Stored items
★ ★ ★ ★ ★

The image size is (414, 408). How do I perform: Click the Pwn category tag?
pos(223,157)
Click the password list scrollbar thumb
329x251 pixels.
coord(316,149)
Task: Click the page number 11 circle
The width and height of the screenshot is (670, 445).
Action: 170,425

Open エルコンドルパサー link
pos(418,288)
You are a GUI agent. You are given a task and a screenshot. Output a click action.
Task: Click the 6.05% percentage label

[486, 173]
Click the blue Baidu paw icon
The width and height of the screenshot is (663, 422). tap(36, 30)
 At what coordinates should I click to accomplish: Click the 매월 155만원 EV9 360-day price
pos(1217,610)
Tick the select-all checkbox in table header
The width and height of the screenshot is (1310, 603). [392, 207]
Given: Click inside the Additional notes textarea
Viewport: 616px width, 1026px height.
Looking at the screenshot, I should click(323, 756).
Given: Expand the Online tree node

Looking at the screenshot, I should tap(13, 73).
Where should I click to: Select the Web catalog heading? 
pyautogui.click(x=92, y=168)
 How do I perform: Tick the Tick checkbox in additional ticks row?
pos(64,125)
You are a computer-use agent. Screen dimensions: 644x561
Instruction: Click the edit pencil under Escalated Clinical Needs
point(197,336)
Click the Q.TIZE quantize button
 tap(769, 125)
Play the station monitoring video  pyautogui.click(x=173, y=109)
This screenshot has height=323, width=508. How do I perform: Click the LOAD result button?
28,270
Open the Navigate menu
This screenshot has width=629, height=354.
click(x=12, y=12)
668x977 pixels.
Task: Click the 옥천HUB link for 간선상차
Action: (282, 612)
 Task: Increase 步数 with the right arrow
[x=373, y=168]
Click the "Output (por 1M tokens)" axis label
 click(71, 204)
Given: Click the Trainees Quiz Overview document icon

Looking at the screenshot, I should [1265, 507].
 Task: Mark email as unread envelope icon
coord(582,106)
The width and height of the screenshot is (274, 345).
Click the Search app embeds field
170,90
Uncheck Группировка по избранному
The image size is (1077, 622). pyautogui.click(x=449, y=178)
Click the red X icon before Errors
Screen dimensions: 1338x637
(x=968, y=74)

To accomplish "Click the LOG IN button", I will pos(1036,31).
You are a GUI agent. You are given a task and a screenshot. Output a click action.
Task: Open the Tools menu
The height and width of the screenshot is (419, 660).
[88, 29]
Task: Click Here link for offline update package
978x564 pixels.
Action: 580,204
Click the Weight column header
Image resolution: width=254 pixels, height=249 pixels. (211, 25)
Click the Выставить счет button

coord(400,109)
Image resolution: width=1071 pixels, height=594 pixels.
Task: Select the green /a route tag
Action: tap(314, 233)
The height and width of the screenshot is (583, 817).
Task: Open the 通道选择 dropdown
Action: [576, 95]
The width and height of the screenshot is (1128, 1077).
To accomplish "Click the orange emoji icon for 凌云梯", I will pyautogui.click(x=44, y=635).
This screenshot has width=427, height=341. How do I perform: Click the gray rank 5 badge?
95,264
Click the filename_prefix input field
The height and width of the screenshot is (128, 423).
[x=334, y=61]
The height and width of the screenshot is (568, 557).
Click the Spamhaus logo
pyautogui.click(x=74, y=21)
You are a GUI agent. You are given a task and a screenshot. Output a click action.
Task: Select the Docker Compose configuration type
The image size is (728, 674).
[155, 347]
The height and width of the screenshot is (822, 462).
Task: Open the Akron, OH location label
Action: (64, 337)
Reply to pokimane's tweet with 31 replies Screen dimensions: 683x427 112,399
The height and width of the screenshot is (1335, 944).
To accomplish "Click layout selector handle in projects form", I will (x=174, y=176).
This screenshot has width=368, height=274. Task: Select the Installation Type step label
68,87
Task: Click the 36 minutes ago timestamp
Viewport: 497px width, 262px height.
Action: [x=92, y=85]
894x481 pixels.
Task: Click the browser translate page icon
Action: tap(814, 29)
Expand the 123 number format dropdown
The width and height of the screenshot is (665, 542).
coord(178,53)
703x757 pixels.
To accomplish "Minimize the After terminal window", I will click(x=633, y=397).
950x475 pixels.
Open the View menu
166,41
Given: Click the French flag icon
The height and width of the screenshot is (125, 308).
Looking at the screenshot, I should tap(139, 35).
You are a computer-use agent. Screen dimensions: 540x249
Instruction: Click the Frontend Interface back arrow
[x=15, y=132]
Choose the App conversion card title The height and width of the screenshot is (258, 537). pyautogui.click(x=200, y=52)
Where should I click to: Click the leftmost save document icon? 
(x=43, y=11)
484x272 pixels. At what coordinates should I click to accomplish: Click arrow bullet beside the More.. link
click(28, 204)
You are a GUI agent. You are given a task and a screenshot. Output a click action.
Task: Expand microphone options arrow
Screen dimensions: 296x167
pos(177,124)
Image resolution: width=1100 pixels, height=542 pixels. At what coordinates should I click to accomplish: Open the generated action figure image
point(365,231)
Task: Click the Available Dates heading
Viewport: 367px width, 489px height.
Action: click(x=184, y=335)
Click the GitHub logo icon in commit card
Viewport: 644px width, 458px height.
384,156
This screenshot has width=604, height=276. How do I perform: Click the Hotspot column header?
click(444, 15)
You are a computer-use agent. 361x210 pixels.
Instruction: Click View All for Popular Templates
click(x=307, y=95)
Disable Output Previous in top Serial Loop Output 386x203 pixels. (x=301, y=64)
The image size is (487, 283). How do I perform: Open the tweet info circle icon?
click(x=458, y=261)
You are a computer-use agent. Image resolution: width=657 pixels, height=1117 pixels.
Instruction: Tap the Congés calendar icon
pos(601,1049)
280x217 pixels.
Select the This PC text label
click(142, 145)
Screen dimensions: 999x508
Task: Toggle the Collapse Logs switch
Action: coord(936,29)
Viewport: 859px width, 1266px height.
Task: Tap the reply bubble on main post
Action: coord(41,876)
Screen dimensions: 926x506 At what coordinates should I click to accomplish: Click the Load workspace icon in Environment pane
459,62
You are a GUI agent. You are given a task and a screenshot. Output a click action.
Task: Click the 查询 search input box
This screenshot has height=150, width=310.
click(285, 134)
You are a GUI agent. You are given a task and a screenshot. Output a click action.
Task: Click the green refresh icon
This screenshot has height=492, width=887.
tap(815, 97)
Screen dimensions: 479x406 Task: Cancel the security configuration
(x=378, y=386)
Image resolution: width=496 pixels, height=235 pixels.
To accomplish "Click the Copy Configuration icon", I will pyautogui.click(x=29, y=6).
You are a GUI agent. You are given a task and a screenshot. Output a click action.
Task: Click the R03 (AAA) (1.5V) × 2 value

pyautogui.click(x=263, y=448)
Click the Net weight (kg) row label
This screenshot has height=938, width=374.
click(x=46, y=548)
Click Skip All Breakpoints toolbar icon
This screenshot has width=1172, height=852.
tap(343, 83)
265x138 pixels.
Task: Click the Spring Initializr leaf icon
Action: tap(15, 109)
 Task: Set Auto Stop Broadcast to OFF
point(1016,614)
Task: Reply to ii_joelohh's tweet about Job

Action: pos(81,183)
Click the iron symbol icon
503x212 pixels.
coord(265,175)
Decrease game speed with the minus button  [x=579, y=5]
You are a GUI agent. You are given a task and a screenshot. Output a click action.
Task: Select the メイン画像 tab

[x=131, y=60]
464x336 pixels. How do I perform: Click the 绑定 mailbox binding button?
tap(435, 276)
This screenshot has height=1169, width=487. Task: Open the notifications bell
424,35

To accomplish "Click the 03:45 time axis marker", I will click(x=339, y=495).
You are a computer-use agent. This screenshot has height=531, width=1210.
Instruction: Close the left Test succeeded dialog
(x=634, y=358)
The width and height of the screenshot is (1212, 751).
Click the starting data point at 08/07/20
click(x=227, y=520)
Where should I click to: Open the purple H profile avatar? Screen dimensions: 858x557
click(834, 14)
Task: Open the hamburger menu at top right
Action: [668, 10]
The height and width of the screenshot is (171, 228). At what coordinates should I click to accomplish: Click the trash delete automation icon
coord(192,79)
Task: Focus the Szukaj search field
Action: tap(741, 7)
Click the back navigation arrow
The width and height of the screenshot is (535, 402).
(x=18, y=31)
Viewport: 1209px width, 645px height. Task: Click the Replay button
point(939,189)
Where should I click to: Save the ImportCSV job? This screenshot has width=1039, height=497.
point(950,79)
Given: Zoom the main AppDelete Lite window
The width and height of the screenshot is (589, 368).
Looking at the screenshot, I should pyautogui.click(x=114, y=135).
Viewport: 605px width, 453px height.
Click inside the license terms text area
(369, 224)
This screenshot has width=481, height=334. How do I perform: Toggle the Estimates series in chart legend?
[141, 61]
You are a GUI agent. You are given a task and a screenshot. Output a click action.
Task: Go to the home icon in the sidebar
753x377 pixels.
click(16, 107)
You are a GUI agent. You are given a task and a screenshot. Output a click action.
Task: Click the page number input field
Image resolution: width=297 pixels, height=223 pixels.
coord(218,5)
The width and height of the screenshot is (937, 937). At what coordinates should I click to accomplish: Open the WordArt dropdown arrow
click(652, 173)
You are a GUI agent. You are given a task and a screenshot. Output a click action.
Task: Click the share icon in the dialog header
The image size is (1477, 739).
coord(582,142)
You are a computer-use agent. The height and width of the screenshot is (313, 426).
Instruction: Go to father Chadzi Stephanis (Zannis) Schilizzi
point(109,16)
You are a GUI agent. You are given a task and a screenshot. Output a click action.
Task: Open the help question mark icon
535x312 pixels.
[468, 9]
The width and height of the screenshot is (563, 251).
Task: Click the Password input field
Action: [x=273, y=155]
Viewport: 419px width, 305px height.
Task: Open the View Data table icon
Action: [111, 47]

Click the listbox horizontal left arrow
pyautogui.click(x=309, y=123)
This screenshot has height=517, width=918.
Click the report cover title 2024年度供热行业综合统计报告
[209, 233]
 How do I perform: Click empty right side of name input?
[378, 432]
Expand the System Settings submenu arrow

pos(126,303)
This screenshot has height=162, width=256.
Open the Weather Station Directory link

★ ★ ★ ★ ★

> _GOAL OF THE EXERCISE_
Lines from the records above that hold "will" are the ones to list.

> _TASK SOLUTION_
To accomplish "Click the LOG IN button", I will pos(1036,31).
To accomplish "Click the orange emoji icon for 凌云梯", I will pyautogui.click(x=44, y=635).
To accomplish "Click layout selector handle in projects form", I will (x=174, y=176).
To accomplish "Minimize the After terminal window", I will click(x=633, y=397).
To accomplish "Click the Copy Configuration icon", I will pyautogui.click(x=29, y=6).
To accomplish "Click the 03:45 time axis marker", I will click(x=339, y=495).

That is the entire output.